Il termine ha anche un diminutivo ironico: “scantatizzu” è chi si spaventa di niente, chi immagina pericoli anche dove non ce ne sono.
Non mancano poi detti abituali, come ad es. “fu scantu e fu niente”, che si dice quando, ad esempio, avviene un incidente automobilistico senza morti e feriti: c’è stato solo un brutto spavento, ma senza conseguenze tragiche (per fortuna).
4) SDEGNOSO – Se in italiano “sdegnoso” è «persona che dimostra sdegno, cioè avversione, disprezzo o rifiuto per tutto ciò che le appare in contrasto con i propri gusti, con i propri princìpi: “un uomo sdegnoso di ogni compromesso”» (vocabolario Treccani), in Sicilia “sdegnoso” è un cibo che ha un gusto troppo dolce: “questa torta è sdegnosa”. Dunque, una pietanza viene definita “sdegnosa” non perché provoca “sdegno” (nel senso di avversione e rifiuto) ma perché chi la assaggia prova una sorta di nausea, infastidito dal suo sapore eccessivamente dolce.
Paradossalmente, c’è qui in Sicilia un limite alla sopportazione della dolcezza: e se è vero che i siciliani possiedono una quantità di dolci impressionante (in numero esponenzialmente superiore a qualunque altra parte d’Italia), è altrettanto vero che a volte ne ricavano una sorta di sazietà e di “sdegno”, soprattutto quando tali delizie risultano troppo generose nella quantità di zuccheri utilizzata. Inutile dire che, da queste parti, bisogna stare molto attenti alla glicemia…
5) NON CI PUÒ NIENTE – L’espressione confessa l’impossibilità assoluta di ottenere un risultato sperato. Vale in particolare per certe persone, che benché guidate, consigliate, assistite e supportate continuano a fare di testa loro alla faccia degli altri, con le ovvie conseguenze negative: con queste persone “non ci può niente”, non c’è niente da fare.

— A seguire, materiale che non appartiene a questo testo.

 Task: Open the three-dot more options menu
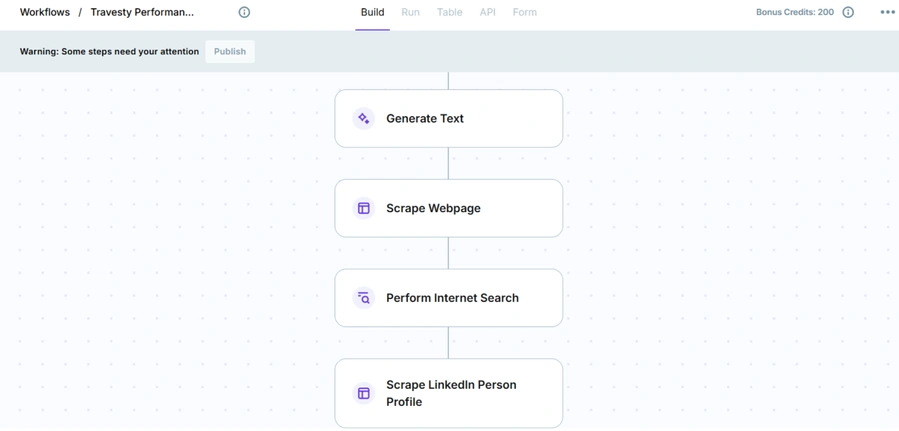click(887, 12)
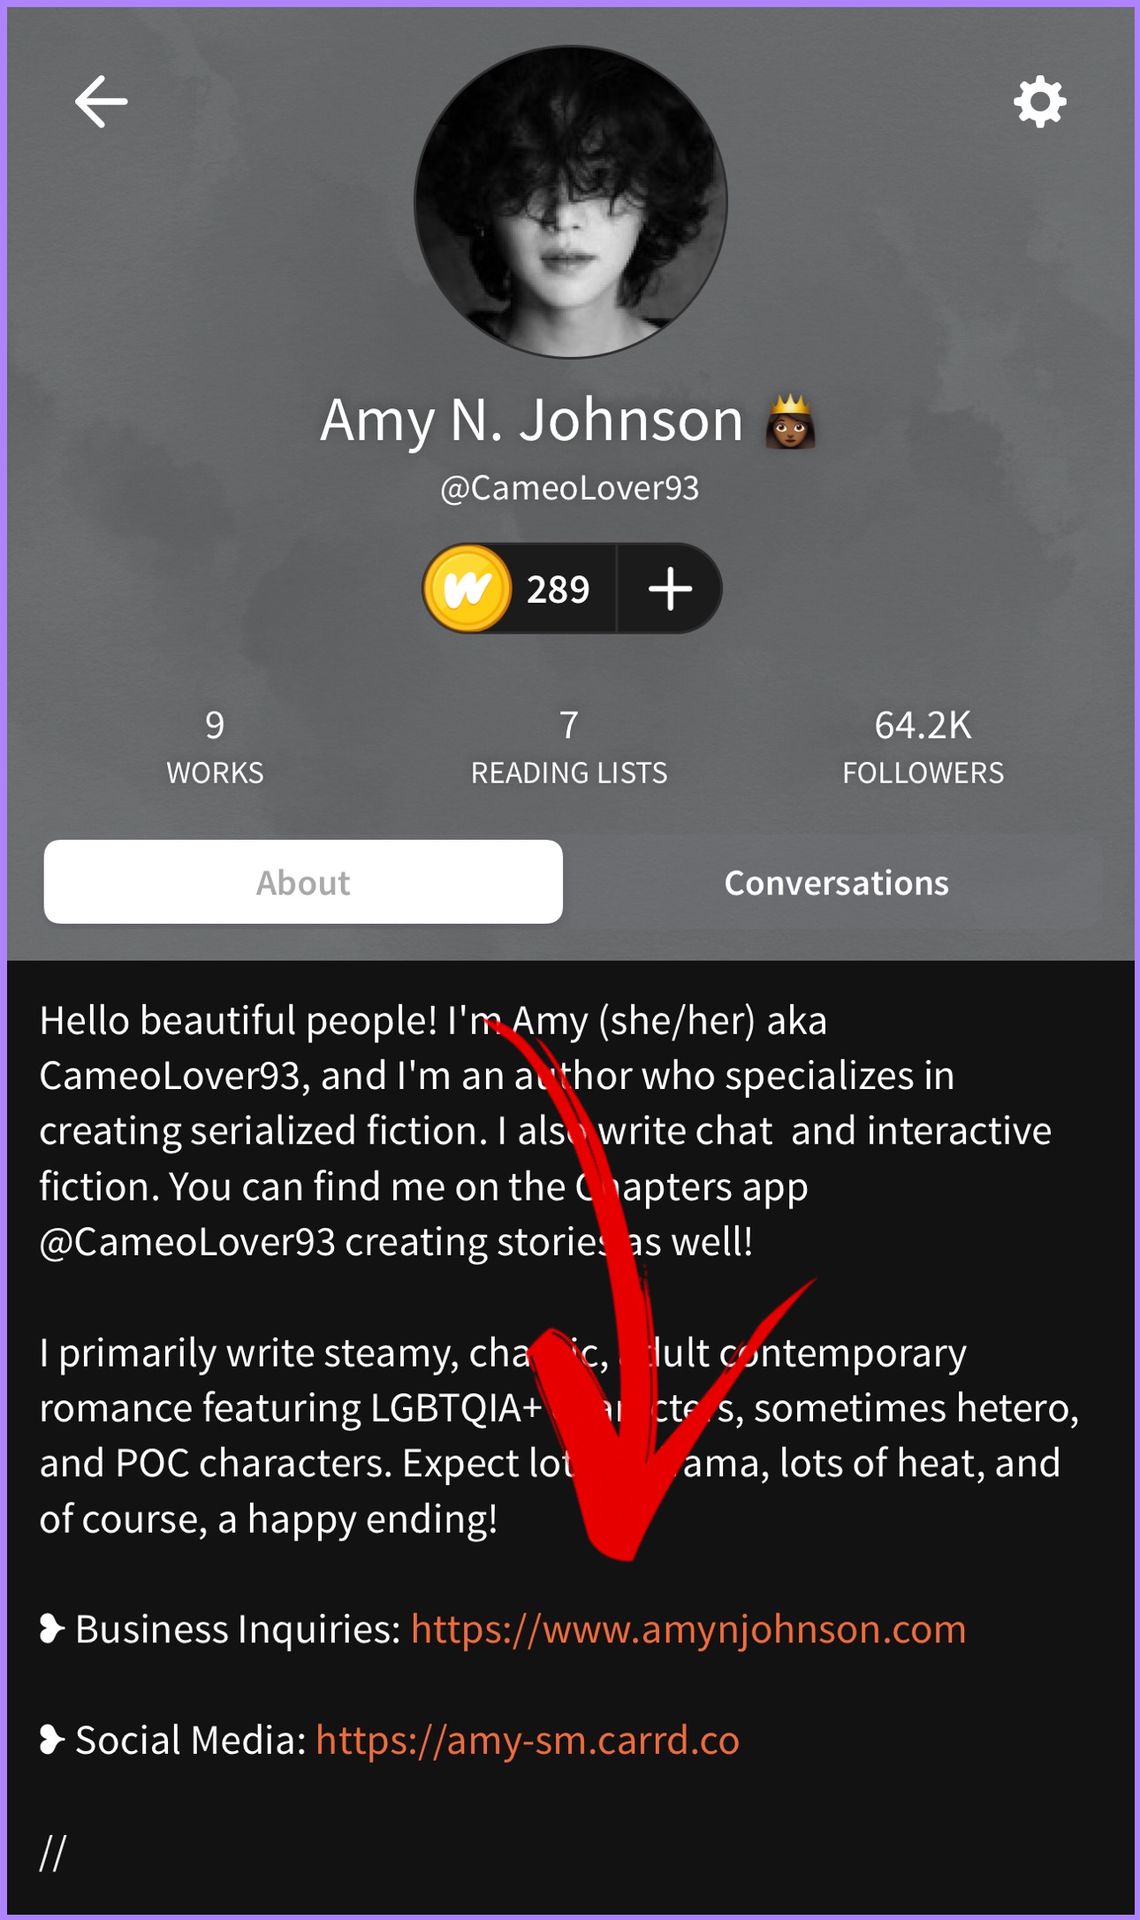Open the amynjohnson.com business link
This screenshot has height=1920, width=1140.
pyautogui.click(x=689, y=1630)
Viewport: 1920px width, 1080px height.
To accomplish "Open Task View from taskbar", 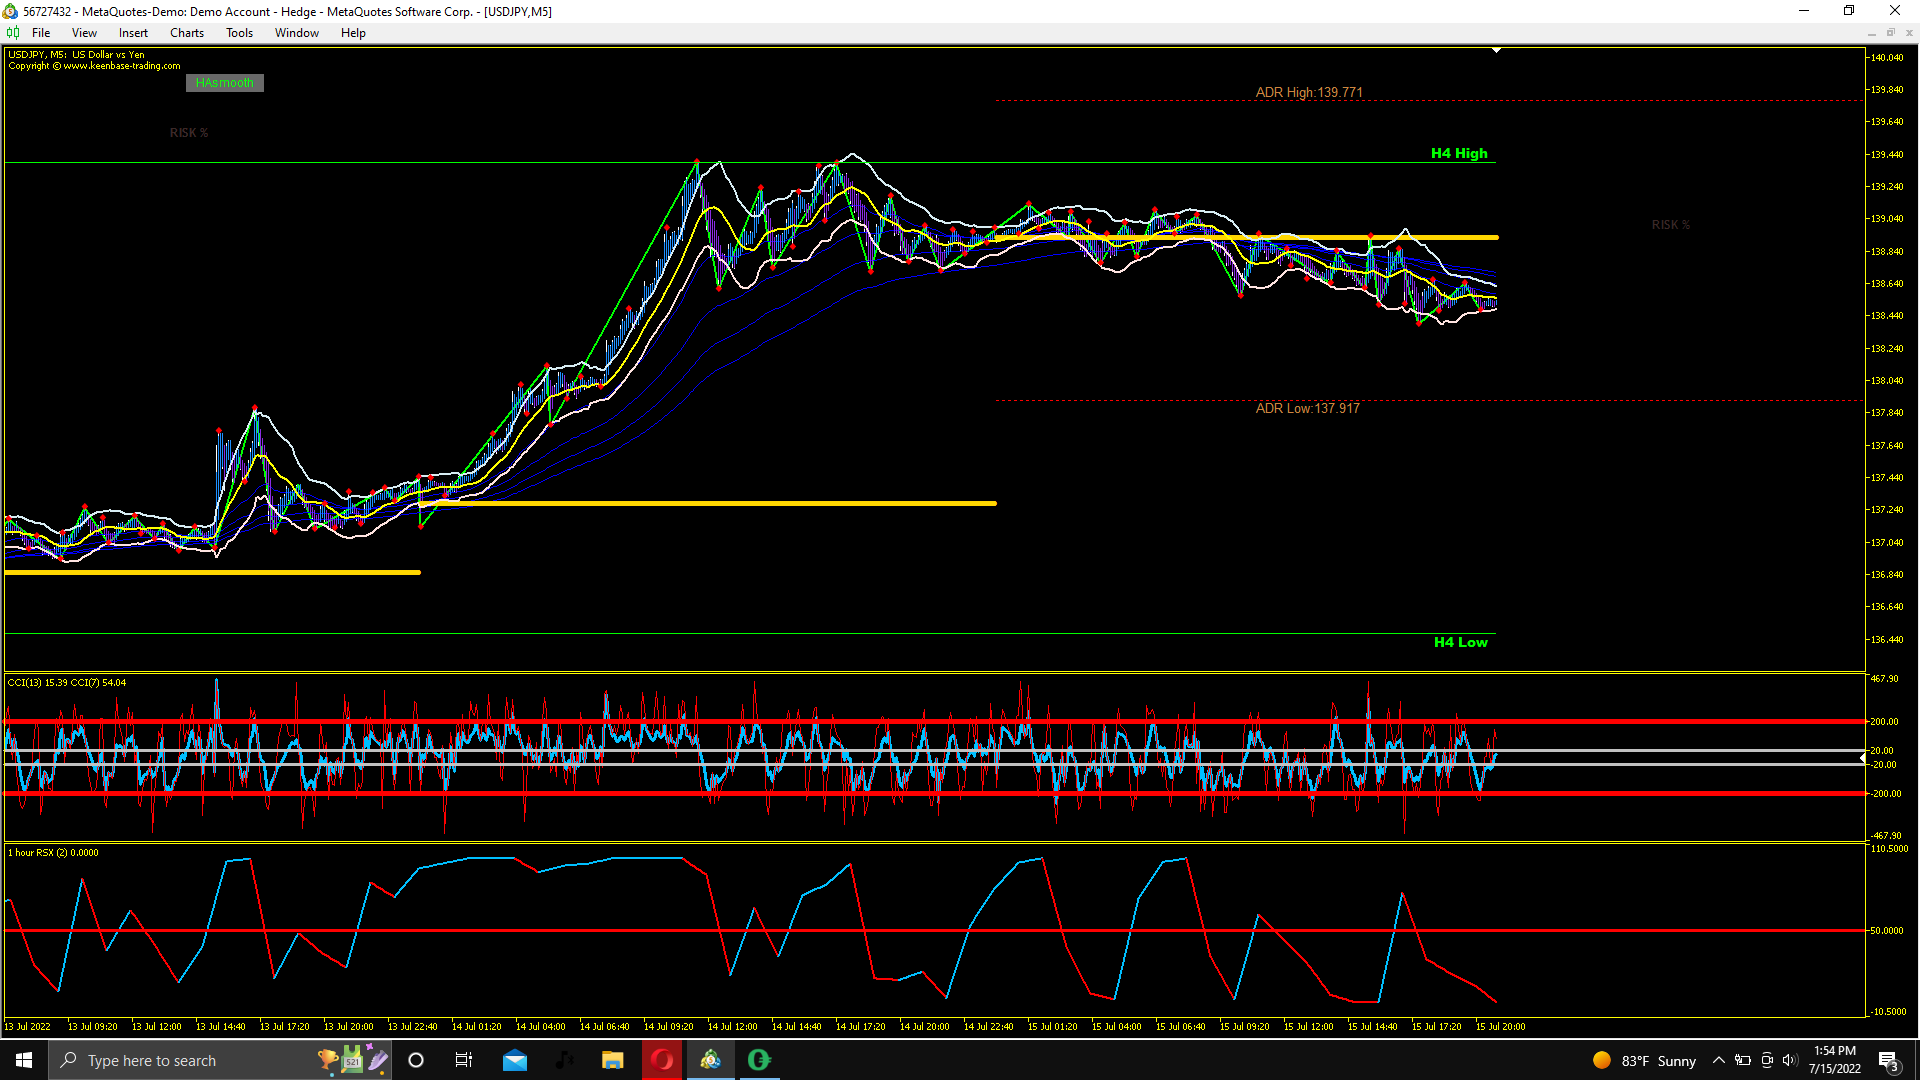I will (464, 1060).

C’è un ragazzo svogliato, abulico, che non studia e non si impegna? Non ci può niente.
A Palermo in ogni strada pullulano micidiali buche e “scaffe” omicide? Non ci può niente.
Gli automobilisti locali non hanno una minima idea di cosa sia il codice stradale e ritengono che dare la precedenza agli incroci sia un disonore insopportabile? Non ci può niente.
L’immondizia giace ad ogni angolo di strada? Non ci può niente.
Certi negozianti non rilasciano mai lo scontrino fiscale? Non ci può niente.
Interi quartieri di Palermo vivono nell’illegalità radicata e indisturbata, costituendo veri e propri stati indipendenti? Non ci può niente.
Questa espressione è l’emblema più eclatante dell’immobilismo e del fatalismo siciliano: così è stato, così è, così sarà.
Non c’è niente da fare.
E visto che non c’è niente da fare, che “non ci può niente”, tanto vale vivere, anzi sopravvivere, così come sempre si è fatto.